▶ _GOAL OF THE EXERCISE_
Lines from the one containing "891x336 pixels." through the final line of the records below are needed, copied exactly, with no pictures.

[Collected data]
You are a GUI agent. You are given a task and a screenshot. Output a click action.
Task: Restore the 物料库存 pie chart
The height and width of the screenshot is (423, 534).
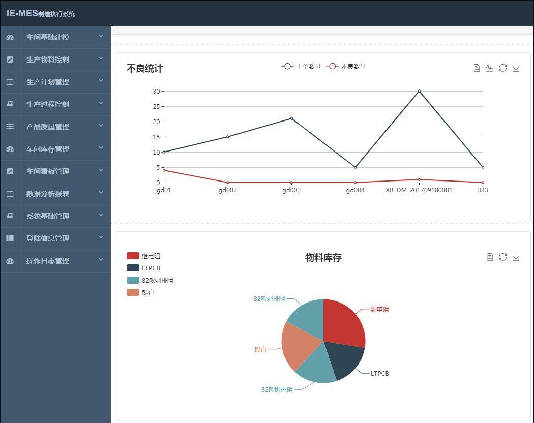click(502, 257)
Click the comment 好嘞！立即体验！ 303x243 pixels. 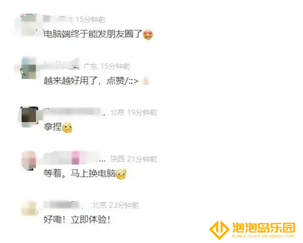click(x=77, y=220)
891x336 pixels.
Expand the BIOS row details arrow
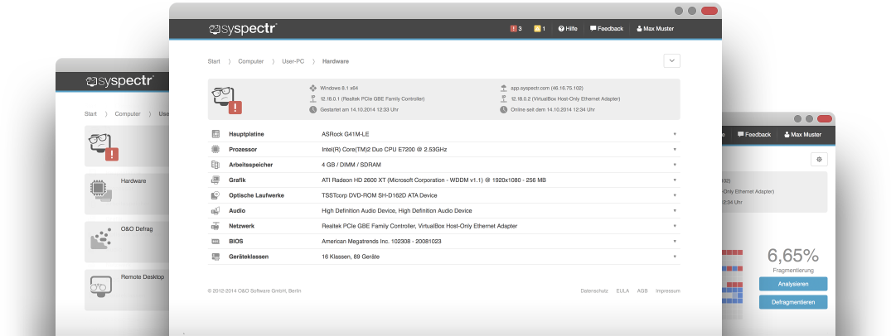(x=675, y=242)
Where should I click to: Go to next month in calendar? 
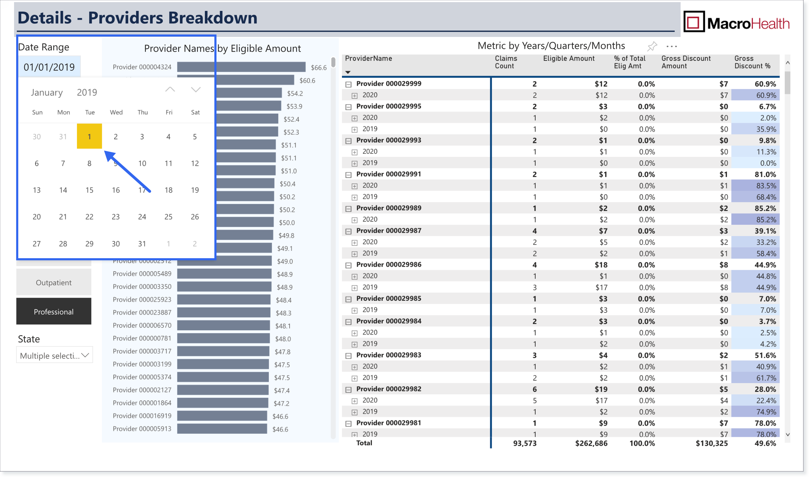[196, 90]
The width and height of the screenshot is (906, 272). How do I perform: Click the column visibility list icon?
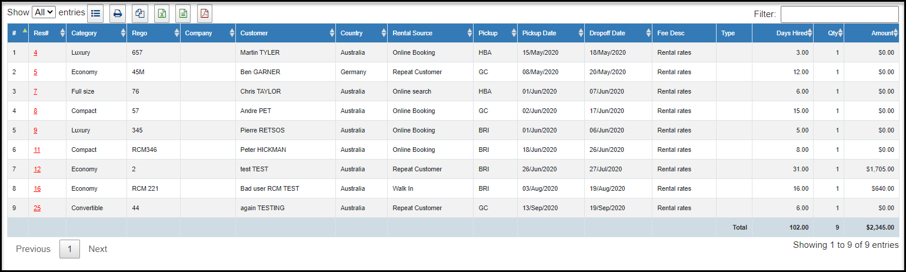(x=96, y=13)
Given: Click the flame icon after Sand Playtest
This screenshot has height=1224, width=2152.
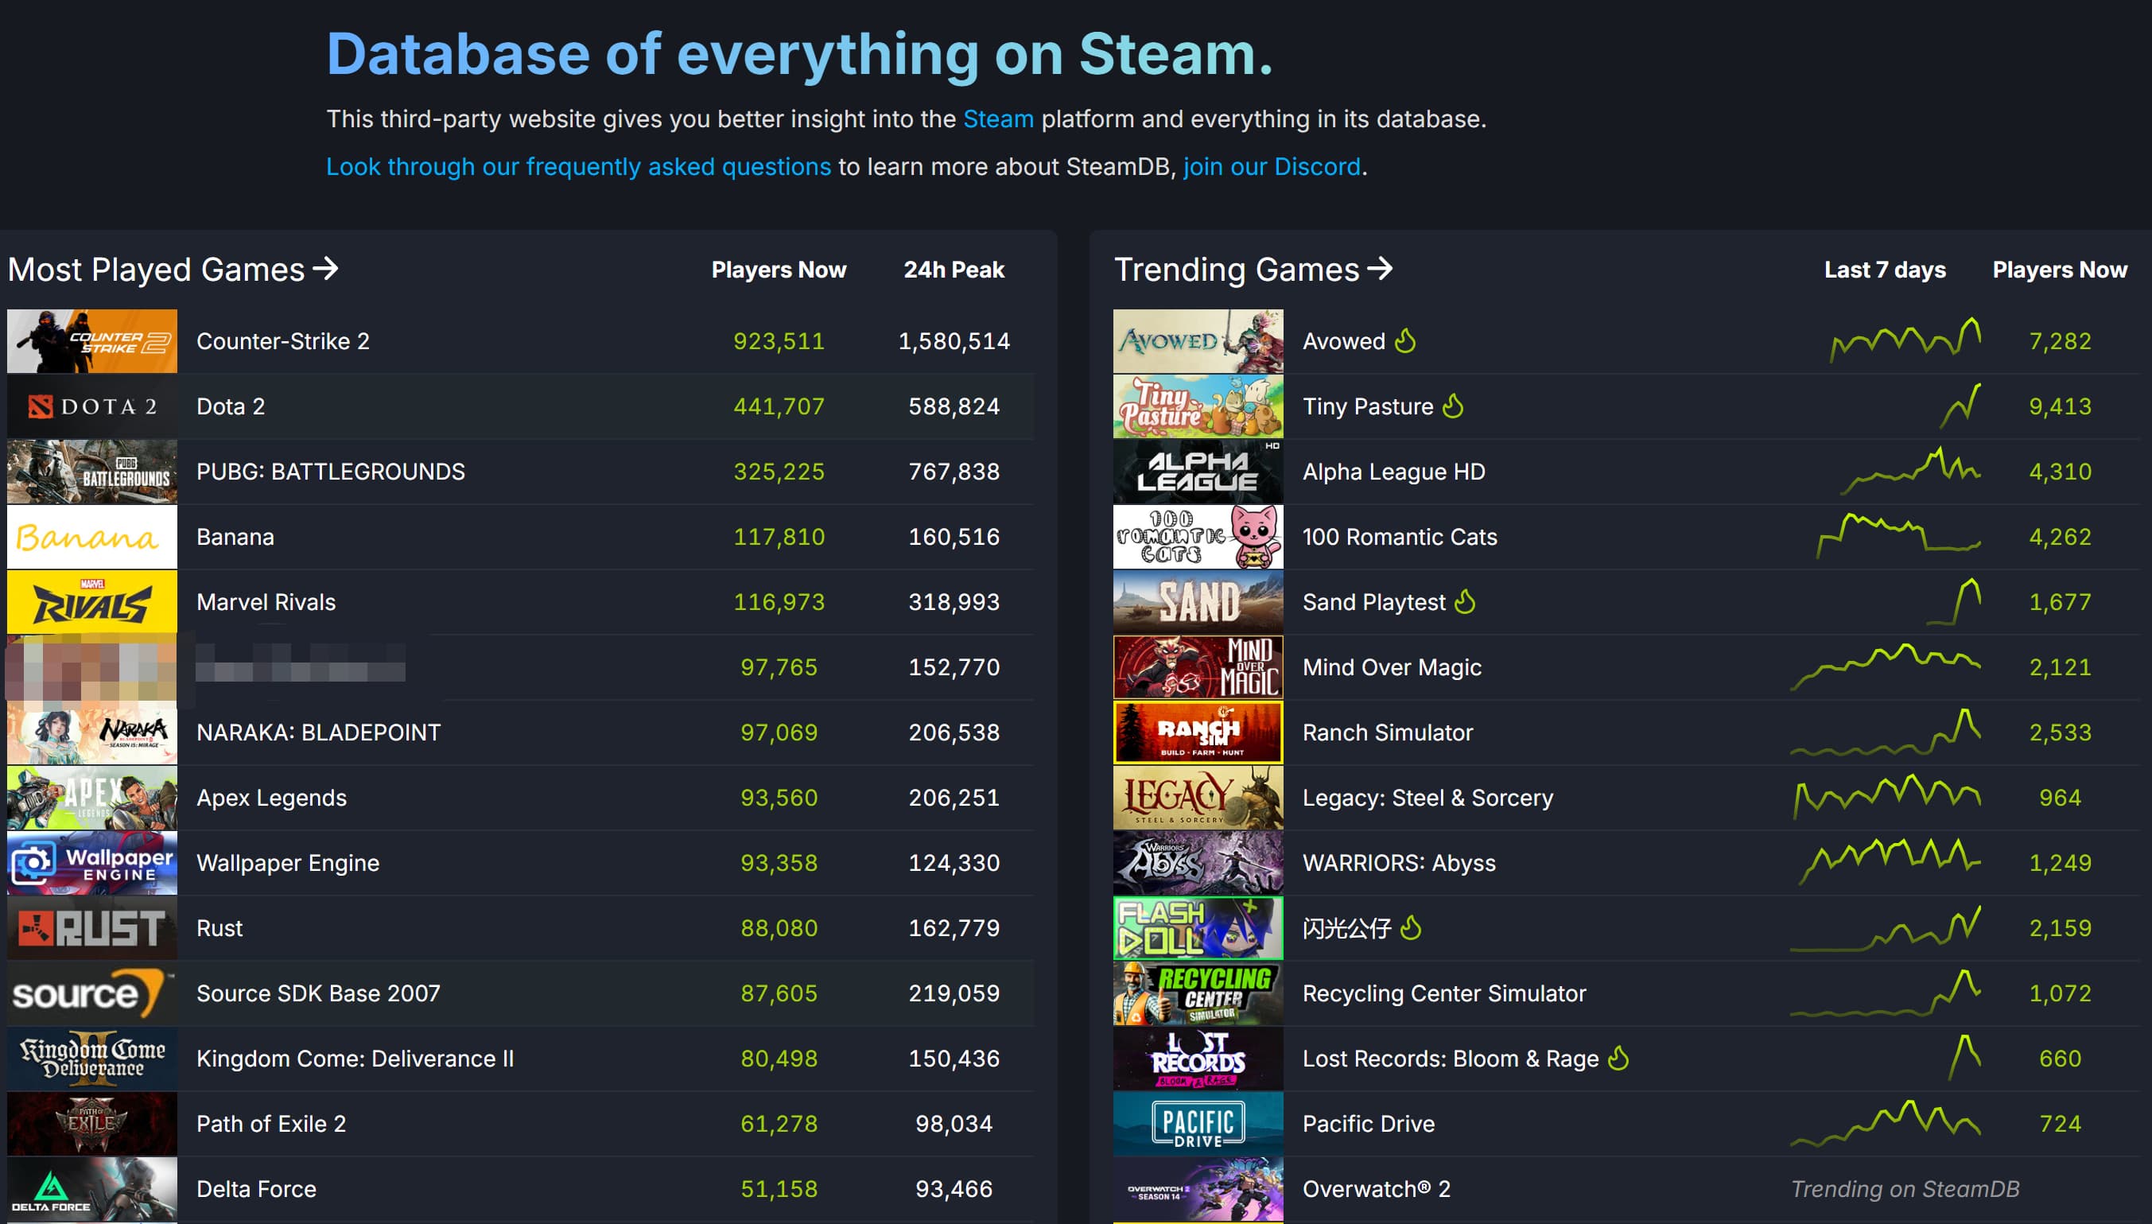Looking at the screenshot, I should (1465, 602).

▶ _FINISHED TASK_
891x336 pixels.
Expand the BIOS row details arrow
(x=675, y=242)
Where should I click to: Go to next month in calendar? 
[196, 90]
The width and height of the screenshot is (906, 272). How do I perform: Click the column visibility list icon?
(x=96, y=13)
Given: Click the flame icon after Sand Playtest
This screenshot has height=1224, width=2152.
Looking at the screenshot, I should (1465, 602).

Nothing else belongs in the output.